§ **Your task**: Go through the data below line by line. Give only the number of lines that contain "toolbar".

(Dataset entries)

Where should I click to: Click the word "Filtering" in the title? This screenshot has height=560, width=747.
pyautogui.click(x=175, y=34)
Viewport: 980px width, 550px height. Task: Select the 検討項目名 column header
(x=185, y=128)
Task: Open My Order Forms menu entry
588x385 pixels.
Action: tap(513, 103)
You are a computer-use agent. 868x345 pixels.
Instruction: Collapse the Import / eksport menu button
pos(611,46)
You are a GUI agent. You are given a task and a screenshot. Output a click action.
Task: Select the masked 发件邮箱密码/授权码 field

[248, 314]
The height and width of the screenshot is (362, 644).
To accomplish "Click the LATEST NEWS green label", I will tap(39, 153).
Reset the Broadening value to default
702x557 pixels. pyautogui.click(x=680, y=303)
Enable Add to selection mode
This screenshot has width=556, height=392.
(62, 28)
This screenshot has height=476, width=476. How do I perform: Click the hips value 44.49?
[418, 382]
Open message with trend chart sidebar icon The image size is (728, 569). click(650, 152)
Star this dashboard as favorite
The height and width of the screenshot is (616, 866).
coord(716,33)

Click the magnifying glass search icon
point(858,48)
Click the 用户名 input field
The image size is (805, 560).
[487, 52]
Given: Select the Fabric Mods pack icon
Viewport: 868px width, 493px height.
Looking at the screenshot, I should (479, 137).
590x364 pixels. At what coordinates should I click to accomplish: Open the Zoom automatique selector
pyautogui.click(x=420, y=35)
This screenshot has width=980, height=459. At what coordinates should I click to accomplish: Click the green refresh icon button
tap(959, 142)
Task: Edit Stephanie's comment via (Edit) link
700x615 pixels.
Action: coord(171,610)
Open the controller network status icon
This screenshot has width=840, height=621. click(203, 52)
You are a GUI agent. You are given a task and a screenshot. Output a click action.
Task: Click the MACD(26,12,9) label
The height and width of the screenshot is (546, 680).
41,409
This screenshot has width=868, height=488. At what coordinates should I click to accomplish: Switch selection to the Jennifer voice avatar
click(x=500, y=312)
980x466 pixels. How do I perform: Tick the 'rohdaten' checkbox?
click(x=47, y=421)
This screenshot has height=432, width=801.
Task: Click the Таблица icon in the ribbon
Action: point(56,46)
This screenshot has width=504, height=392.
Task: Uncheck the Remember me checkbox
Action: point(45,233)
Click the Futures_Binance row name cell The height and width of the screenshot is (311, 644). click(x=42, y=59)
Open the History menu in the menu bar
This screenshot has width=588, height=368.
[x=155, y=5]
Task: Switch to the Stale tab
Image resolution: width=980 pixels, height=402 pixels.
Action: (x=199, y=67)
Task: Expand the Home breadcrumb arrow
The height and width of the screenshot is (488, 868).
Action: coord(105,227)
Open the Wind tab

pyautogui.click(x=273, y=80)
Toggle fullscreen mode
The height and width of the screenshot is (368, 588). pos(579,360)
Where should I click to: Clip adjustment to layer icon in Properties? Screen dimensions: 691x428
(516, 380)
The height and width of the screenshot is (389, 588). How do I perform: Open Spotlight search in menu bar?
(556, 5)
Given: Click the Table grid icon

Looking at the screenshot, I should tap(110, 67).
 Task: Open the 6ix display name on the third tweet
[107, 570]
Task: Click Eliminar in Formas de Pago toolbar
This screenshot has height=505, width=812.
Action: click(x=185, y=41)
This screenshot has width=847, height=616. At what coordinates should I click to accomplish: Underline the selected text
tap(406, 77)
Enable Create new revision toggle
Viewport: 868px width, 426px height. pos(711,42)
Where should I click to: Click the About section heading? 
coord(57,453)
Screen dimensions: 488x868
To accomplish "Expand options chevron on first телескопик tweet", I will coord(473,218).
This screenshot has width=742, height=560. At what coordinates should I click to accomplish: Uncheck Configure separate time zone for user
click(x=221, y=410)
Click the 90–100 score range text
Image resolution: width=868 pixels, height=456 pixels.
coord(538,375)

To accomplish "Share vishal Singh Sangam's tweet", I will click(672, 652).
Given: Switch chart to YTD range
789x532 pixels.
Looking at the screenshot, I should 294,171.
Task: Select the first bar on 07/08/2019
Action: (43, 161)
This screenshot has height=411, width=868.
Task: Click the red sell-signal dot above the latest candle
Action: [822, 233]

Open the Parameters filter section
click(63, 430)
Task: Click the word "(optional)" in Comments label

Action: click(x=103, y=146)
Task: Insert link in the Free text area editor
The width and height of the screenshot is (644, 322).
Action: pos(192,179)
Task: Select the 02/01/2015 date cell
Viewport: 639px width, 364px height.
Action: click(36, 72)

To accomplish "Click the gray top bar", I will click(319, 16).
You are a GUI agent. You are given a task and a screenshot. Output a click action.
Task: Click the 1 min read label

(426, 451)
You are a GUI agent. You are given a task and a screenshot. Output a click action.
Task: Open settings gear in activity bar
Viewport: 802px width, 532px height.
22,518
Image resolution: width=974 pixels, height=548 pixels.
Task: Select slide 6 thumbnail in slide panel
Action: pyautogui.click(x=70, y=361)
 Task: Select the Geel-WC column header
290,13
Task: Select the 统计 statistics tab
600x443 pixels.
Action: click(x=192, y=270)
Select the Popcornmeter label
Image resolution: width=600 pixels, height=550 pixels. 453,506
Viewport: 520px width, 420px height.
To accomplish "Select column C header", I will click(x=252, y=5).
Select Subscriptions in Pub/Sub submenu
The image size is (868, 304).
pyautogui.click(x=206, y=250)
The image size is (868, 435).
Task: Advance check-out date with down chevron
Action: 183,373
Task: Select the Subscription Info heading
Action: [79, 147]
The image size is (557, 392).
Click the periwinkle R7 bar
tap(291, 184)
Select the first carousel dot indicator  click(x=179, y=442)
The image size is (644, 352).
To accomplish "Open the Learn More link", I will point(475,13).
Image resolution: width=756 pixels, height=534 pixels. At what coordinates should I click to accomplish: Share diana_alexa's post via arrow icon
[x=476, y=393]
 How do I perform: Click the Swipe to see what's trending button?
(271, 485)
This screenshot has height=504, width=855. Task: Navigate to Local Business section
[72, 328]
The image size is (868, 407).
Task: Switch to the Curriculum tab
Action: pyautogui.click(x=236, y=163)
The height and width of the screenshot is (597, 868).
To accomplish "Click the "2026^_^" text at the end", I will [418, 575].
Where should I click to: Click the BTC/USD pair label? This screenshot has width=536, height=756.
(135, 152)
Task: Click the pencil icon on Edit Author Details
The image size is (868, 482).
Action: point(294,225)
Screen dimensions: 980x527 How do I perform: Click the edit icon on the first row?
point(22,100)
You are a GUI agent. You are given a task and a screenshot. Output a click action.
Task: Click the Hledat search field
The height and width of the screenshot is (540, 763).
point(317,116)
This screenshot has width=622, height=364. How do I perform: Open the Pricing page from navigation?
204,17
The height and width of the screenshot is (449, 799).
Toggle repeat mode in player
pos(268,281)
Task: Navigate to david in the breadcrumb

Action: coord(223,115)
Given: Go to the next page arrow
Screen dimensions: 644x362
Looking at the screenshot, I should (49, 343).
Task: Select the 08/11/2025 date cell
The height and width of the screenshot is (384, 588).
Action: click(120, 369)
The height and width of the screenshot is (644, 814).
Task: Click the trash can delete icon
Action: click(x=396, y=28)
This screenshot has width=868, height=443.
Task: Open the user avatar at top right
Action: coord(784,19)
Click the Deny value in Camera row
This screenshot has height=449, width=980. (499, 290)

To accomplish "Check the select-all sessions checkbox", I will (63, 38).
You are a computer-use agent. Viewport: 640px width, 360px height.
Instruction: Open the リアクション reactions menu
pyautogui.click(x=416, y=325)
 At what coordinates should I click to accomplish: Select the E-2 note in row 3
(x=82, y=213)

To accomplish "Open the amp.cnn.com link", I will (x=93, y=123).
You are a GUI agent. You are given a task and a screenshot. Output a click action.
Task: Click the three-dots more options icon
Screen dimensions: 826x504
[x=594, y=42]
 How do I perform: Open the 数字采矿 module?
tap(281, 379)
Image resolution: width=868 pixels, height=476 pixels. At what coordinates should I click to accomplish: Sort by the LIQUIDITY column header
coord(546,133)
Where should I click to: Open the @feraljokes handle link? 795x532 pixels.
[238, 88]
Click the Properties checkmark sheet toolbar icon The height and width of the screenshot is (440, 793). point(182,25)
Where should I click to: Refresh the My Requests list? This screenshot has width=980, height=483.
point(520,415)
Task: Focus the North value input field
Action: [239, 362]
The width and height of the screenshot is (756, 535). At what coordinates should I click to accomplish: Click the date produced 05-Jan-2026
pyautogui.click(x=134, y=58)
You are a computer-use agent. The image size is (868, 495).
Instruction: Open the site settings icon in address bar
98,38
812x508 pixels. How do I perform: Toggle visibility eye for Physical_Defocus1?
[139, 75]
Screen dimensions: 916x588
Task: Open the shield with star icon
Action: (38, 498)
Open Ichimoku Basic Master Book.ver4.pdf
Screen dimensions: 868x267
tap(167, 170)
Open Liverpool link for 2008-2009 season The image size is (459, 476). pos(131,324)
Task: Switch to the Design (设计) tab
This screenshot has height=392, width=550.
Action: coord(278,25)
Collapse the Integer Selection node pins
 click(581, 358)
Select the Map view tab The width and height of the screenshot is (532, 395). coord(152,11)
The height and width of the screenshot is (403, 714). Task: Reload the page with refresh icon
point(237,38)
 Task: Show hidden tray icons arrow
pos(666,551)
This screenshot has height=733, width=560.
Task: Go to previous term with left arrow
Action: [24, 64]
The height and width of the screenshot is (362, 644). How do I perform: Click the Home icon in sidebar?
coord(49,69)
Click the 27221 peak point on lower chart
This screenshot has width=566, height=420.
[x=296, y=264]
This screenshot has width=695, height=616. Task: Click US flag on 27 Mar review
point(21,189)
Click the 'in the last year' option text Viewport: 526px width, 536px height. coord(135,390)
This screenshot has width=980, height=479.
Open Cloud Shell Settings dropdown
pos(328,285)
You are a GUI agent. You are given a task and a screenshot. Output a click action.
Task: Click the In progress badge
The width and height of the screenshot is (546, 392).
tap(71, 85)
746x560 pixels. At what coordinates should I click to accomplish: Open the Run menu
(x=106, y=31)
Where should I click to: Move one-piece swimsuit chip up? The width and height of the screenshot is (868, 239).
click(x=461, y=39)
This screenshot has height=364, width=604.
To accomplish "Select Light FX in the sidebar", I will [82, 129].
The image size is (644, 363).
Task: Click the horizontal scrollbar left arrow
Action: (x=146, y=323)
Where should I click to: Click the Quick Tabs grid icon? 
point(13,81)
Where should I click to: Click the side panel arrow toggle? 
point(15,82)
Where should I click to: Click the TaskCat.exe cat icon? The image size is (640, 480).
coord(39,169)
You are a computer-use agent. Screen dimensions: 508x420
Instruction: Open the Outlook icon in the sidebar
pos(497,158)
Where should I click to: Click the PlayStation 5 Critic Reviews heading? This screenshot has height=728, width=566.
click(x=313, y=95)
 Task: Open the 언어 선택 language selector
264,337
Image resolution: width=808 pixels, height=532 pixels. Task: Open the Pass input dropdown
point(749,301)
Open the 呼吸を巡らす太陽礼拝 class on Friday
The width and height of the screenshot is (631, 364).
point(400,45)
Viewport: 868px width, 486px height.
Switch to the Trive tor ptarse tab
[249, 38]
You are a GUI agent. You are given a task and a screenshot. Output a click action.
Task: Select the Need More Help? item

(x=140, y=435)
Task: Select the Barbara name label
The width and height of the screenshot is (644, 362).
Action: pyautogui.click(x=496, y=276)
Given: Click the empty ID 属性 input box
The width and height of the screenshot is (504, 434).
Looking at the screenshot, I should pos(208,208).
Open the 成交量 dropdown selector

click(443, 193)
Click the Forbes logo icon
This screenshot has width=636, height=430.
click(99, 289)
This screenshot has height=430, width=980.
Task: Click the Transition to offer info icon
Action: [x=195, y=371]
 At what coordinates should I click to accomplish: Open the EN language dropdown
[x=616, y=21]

§ **Expected output**: 2